User-uploaded video might be making all the waves on the Internet right now but the future lies in professional content, according to the head of one video portal.
“You can monetize professional content by running advertising but I think it will be quite difficult to add advertising to user-generated video,” said Thomas McInerney, chief executive officer of
Guba LLC, in a telephone interview. He also said it’s difficult to police user-uploaded video to ensure none of it infringes copyright.
“What surprises me a little is that there is so much copyrighted content,” he said. “I’m surprised [competitors] haven’t been sued by the MPAA (Motion Picture Association of America) or one of the big players yet.”
McInerney has just been dealing with these very issues.
His Guba site relied on user uploaded content and video trawled from Usenet newsgroups — much of it protected by copyright — until June when it started offering movies from Warner Bros. In July it added movies from Sony Pictures. Users can either download the movies and own them outright or “rent” them for a 24-hour period, during which time they can watch them as many times as they like. Protected with Windows Digital Rights Management (DRM) technology, Guba’s premium services require Internet Explorer and Windows in order to work, and are restricted to use in the United States only.
When the premium service began the movies were priced at up to US$19.99 for download and up to $2.99 for rental, but Guba recently dropped those prices.
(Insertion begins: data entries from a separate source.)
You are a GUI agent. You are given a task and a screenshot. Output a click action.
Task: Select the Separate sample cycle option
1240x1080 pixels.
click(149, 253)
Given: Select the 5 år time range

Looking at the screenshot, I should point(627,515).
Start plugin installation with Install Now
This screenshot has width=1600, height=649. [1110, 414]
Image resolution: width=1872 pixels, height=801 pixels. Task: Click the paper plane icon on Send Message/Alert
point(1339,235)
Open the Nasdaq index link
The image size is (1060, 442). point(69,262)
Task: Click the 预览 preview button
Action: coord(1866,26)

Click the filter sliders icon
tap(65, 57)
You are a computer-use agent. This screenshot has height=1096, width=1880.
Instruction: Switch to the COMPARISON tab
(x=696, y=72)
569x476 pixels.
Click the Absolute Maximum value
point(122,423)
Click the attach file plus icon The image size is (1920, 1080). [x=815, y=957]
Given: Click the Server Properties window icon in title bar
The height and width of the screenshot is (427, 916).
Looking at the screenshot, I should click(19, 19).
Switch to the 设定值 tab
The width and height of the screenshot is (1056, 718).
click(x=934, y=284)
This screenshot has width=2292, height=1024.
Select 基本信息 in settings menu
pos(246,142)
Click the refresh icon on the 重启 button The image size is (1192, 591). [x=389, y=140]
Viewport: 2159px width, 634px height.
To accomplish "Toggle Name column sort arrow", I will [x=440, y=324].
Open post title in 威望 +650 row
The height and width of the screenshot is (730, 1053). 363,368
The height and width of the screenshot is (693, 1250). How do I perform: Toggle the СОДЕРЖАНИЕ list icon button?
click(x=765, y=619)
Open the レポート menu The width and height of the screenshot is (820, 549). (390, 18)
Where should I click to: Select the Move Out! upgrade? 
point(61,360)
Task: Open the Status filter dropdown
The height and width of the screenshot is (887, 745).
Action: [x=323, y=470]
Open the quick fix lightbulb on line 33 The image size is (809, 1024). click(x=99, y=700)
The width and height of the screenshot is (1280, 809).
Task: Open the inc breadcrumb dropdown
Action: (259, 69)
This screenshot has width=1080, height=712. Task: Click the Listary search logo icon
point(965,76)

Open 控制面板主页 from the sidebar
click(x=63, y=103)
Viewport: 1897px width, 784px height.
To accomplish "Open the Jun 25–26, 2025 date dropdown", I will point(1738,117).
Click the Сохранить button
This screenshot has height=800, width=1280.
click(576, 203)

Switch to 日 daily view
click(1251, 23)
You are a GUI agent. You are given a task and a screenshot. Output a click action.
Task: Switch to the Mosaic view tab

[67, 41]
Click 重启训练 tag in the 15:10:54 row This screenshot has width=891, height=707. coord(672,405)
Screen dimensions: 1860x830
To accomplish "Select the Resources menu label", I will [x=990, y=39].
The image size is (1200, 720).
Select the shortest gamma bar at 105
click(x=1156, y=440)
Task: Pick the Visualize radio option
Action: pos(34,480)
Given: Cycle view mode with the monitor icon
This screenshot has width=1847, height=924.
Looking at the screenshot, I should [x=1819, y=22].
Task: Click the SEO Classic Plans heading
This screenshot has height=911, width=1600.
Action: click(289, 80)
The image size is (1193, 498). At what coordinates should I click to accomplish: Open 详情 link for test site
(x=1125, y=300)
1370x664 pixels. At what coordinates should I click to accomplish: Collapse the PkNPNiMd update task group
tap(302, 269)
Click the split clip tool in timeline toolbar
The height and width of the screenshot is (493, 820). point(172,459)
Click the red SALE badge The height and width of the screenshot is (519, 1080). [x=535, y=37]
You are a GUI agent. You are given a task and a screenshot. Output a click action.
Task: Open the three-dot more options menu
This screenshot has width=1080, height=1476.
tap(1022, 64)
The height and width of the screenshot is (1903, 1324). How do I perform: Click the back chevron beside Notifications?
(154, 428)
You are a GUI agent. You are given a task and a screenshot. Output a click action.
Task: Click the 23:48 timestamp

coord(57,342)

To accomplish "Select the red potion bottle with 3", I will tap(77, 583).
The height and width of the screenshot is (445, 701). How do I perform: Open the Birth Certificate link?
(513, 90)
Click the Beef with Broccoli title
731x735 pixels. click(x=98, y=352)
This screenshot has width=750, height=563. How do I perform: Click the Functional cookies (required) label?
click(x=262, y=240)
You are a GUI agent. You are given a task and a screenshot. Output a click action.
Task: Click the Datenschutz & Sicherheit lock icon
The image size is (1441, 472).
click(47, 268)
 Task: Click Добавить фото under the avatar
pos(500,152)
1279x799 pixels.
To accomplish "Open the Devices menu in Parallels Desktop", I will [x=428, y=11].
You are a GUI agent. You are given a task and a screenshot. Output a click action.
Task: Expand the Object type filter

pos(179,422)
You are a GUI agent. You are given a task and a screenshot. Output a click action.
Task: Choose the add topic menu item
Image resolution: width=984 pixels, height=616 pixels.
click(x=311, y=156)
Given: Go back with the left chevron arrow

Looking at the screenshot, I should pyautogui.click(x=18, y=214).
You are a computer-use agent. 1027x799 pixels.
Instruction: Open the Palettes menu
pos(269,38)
It now charges no more than $9.99 to download and own titles and $0.99 to rent.
The lower prices pushed sales up by a factor of 10, said McInerney.
Online video is one of the hottest areas on the Internet right now. July marked the first month that a video-sharing Web site broke into the top 50 most popular sites, as ranked by comScore Networks Inc.’s Media Metrix. The site, YouTube, entered the monthly chart at position 40 with 16 million visitors, a 20 percent increase compared to June, the research company said.
Video is also pushing up visits to sites like MySpace.com and Yahoo. Last month Sony Pictures Entertainment acquired Grouper Networks Inc., the privately-held operator of the grouper.com video Web site, and MTV Networks International is about to launch a video site that brings together content from users, MTV and Nickelodeon.
“There is a fundamental shift happening. People are spending less time watching TV and going to the cinema. Studios are waking up and realizing they need to get online,” said McInerney of all the action around the sector.
Of his competitors he said: “Google is moving in our direction and iTunes as well, although iTunes doesn’t have user generated content and I don’t think it will. YouTube is obviously very powerful but I can’t help but think they will run into trouble with copyright.”
In addition to the premium movies, Guba still offers content from users or Usenet newsgroups and has spun off its adult video section to a separate site.